▶ [Dataset extract]
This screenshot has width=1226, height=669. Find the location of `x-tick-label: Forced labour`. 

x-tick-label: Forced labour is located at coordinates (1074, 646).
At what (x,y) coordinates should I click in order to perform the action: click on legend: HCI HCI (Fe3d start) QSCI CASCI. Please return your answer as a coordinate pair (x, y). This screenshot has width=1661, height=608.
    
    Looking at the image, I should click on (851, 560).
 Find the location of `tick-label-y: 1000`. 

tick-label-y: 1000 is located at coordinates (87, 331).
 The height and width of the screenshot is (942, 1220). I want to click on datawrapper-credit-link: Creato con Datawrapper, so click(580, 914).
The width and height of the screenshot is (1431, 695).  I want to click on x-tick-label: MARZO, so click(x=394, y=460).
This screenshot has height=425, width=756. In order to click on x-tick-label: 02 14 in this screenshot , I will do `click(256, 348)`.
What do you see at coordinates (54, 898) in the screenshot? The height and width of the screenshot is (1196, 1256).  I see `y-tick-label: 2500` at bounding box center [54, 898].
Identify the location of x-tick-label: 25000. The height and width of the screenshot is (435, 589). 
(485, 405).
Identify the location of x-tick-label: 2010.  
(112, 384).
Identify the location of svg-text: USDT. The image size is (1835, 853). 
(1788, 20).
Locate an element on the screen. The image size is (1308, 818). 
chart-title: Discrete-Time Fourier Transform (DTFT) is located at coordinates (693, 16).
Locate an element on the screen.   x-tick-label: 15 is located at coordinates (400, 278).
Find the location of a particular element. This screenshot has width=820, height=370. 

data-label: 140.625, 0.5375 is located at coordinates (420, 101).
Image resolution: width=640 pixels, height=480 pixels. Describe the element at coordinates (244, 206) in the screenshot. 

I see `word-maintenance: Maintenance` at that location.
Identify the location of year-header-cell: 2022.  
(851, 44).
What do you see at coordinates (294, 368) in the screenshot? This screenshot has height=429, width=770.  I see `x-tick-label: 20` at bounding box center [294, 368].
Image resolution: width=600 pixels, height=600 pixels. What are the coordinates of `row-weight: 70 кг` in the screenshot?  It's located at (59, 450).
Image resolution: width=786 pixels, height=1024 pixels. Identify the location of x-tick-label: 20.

▶ [Assignment] Find every line in the items above that contains the word "resolution", and copy each of those lines.

▶ [Response below]
Image resolution: width=640 pixels, height=480 pixels. Describe the element at coordinates (244, 206) in the screenshot. 
Image resolution: width=600 pixels, height=600 pixels. What are the coordinates of `row-weight: 70 кг` in the screenshot?  It's located at (59, 450).
Image resolution: width=786 pixels, height=1024 pixels. Identify the location of x-tick-label: 20.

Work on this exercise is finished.